» YOUR OBJECTIVE: In how many lines of the listing does the word "Shopify" appear? Reply with the number only.

» MATERIAL FOR THE TASK:
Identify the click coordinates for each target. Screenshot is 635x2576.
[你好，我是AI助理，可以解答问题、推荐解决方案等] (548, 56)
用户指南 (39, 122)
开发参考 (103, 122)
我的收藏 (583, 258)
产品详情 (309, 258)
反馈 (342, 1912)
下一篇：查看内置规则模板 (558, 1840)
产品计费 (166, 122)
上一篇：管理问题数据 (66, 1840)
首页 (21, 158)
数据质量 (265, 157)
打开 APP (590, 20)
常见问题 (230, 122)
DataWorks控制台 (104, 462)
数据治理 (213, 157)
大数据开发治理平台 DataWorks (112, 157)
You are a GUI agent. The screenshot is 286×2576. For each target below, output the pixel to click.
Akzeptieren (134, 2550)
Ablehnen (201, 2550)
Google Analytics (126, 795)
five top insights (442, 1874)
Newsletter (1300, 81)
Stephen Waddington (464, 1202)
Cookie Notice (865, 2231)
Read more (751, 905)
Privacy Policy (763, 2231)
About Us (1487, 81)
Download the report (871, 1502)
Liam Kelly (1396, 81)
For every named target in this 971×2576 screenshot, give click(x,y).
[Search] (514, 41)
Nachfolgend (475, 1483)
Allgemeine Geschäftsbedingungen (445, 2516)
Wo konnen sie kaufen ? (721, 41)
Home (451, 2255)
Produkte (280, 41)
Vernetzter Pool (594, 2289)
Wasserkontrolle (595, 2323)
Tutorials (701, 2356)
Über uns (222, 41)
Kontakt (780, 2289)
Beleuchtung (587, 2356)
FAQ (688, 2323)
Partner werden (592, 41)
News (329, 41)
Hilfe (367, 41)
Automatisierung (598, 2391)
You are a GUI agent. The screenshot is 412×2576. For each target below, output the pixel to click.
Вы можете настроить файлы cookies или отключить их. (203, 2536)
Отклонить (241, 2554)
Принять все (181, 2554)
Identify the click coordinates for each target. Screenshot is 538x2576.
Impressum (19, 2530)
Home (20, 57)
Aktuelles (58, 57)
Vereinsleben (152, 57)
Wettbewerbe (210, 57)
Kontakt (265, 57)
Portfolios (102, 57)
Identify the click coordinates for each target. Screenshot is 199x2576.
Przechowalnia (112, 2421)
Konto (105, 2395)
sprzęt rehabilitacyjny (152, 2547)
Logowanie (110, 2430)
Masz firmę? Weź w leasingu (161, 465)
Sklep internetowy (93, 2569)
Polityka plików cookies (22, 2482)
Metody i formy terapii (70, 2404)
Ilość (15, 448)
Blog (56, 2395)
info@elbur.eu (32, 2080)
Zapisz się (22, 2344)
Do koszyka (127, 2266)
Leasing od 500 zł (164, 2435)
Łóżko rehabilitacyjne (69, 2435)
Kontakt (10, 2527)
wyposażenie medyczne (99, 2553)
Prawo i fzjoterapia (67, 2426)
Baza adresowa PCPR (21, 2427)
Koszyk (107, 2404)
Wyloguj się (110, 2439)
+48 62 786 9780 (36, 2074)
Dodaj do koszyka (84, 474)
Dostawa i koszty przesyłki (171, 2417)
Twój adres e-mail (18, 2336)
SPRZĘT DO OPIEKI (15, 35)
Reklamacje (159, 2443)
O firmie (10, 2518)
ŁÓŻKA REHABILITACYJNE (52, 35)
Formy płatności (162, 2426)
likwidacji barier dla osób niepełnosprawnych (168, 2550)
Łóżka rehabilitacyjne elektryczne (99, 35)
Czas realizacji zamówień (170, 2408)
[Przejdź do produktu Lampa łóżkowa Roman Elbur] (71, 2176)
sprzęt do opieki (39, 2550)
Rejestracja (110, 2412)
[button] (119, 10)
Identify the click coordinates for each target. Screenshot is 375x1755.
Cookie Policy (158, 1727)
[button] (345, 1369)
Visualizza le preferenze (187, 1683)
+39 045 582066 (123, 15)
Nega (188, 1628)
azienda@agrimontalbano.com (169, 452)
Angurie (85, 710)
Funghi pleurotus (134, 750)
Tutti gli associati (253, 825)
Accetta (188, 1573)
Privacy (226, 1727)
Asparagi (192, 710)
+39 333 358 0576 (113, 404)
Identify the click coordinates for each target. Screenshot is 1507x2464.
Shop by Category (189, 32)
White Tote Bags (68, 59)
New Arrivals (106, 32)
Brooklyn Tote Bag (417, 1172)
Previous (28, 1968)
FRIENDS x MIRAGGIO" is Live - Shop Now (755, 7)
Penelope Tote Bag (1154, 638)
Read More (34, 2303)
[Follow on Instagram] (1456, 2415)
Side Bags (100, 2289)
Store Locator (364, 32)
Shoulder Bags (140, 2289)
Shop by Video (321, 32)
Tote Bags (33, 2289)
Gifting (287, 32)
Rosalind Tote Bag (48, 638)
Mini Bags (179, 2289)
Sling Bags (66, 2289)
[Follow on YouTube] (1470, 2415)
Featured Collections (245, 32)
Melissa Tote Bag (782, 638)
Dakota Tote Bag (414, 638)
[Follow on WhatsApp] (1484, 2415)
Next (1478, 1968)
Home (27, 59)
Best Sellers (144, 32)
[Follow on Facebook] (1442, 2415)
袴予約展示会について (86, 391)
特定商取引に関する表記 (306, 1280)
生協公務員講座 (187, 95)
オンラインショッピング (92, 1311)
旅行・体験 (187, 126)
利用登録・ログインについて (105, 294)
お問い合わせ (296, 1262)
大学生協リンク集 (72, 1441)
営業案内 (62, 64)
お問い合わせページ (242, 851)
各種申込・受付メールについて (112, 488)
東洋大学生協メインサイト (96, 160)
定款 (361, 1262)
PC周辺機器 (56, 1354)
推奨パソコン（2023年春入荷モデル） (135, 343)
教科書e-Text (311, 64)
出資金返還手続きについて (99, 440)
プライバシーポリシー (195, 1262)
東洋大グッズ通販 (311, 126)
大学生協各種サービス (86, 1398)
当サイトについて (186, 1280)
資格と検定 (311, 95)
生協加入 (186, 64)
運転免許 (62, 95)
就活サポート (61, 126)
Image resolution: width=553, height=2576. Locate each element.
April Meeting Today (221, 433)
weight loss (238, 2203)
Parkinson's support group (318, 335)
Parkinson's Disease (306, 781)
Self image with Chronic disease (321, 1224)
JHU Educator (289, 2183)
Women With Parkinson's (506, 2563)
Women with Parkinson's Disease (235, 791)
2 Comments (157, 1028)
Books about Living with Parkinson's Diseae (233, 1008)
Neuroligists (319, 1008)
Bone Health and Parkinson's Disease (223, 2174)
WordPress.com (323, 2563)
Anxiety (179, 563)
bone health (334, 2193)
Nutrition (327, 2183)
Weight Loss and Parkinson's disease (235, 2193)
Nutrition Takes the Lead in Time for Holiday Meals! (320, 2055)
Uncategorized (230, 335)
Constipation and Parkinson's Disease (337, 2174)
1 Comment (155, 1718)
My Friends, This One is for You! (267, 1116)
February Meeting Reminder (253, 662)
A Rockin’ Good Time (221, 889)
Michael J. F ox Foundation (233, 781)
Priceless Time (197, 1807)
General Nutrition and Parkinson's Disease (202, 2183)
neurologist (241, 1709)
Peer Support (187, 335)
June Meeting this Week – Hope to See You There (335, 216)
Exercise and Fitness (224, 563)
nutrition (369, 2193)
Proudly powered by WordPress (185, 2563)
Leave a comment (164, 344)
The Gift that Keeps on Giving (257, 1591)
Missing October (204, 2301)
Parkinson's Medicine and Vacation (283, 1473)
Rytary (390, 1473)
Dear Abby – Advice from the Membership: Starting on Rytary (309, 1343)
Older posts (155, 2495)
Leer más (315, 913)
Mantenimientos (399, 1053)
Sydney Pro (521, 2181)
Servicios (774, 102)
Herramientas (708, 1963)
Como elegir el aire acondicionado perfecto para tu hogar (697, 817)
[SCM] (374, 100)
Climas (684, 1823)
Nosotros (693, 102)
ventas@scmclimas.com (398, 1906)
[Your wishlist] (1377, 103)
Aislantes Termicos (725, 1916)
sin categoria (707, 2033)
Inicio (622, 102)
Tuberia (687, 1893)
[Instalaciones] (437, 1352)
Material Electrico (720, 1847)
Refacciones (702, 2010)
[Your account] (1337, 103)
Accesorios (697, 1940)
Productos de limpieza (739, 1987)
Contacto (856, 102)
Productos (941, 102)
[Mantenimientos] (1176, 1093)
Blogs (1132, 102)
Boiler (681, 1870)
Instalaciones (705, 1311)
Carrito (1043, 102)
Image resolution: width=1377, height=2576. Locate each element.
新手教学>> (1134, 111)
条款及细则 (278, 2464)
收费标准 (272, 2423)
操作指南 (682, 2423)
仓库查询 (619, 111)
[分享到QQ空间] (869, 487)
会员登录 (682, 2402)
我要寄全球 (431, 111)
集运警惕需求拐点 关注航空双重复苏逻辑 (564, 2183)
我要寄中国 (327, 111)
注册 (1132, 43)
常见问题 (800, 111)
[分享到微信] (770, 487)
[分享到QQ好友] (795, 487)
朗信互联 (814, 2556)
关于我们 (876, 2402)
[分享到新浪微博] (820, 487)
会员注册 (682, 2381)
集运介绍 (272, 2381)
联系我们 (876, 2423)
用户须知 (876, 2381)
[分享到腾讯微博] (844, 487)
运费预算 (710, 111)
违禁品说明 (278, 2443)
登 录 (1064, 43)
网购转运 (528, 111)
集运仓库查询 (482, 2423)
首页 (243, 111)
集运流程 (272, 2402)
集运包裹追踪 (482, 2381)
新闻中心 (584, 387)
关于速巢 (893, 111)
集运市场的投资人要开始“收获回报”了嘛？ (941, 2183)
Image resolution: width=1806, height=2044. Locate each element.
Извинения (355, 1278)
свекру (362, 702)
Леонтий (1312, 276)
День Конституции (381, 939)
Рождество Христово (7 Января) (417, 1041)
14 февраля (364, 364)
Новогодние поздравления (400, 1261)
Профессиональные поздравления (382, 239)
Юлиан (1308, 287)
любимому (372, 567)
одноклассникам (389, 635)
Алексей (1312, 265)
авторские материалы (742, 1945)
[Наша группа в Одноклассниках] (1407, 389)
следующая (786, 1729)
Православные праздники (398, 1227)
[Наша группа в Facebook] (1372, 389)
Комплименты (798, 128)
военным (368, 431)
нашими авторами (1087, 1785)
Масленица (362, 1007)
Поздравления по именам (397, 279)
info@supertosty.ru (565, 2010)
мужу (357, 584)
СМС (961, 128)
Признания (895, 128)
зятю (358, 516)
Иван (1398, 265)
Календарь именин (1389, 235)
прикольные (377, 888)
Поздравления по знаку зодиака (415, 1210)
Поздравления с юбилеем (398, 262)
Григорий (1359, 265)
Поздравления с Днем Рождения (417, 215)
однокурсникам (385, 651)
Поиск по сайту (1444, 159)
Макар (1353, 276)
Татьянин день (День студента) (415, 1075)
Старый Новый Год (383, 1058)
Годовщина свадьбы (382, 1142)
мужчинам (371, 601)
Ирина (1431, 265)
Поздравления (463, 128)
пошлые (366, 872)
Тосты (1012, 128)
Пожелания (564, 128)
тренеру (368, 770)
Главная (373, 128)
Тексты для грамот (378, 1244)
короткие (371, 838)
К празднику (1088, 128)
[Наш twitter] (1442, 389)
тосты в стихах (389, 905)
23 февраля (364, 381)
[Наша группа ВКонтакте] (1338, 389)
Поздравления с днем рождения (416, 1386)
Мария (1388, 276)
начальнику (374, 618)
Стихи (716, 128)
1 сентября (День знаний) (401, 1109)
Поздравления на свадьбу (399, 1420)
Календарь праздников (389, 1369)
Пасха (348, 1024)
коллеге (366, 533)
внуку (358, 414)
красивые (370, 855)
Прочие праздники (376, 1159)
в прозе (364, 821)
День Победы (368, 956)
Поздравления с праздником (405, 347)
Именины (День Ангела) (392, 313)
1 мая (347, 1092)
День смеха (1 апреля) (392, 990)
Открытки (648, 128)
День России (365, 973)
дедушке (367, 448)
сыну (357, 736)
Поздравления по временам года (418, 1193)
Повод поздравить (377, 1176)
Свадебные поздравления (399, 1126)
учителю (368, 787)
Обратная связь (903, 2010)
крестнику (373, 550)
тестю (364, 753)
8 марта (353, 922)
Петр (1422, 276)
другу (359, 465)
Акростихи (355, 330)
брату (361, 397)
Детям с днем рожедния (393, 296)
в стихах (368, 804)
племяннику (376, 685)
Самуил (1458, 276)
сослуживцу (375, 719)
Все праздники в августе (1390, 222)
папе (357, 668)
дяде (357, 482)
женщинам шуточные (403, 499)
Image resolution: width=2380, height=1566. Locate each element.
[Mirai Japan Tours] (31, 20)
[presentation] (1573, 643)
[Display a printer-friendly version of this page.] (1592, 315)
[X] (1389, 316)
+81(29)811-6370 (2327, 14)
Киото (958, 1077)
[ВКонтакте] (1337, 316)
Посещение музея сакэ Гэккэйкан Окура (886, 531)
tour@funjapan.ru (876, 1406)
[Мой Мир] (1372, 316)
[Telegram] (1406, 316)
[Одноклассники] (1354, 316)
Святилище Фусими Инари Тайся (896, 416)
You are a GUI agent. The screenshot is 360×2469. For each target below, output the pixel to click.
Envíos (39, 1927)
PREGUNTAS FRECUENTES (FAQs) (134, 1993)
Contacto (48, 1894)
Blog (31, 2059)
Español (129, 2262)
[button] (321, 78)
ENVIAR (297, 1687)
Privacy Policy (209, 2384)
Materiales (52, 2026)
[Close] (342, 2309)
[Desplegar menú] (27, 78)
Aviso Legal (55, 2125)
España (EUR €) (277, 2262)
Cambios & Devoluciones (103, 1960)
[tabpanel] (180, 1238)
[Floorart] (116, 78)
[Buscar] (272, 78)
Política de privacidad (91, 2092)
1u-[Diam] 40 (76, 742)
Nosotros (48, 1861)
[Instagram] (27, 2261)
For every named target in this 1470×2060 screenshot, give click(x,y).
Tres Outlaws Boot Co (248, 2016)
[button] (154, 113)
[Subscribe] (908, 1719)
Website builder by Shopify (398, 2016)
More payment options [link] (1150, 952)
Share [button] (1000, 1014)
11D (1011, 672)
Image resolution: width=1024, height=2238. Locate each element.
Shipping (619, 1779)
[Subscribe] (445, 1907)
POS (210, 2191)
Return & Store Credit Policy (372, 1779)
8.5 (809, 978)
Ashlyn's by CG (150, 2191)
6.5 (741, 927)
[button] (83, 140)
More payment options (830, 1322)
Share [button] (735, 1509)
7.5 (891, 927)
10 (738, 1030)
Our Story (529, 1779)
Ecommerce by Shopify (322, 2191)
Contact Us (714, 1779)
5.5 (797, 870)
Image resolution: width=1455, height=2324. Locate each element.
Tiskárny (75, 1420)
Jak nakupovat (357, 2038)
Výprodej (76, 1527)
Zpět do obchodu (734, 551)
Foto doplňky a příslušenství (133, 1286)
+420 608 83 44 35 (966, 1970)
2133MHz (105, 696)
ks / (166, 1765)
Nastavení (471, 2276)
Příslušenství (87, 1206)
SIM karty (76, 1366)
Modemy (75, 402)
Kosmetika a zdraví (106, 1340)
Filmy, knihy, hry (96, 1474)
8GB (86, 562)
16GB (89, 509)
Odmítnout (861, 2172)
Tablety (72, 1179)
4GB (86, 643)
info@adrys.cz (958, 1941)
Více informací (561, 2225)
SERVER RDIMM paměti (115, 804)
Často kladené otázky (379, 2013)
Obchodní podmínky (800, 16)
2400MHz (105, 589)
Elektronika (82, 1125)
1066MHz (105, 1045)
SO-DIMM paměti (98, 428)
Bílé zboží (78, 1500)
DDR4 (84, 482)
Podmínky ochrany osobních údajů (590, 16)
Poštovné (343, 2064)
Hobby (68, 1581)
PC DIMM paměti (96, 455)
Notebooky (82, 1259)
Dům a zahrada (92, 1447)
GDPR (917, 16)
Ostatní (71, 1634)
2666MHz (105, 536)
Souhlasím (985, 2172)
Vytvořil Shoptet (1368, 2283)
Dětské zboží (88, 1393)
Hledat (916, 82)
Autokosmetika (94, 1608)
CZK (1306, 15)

» SOLUTION TO THIS TASK: 2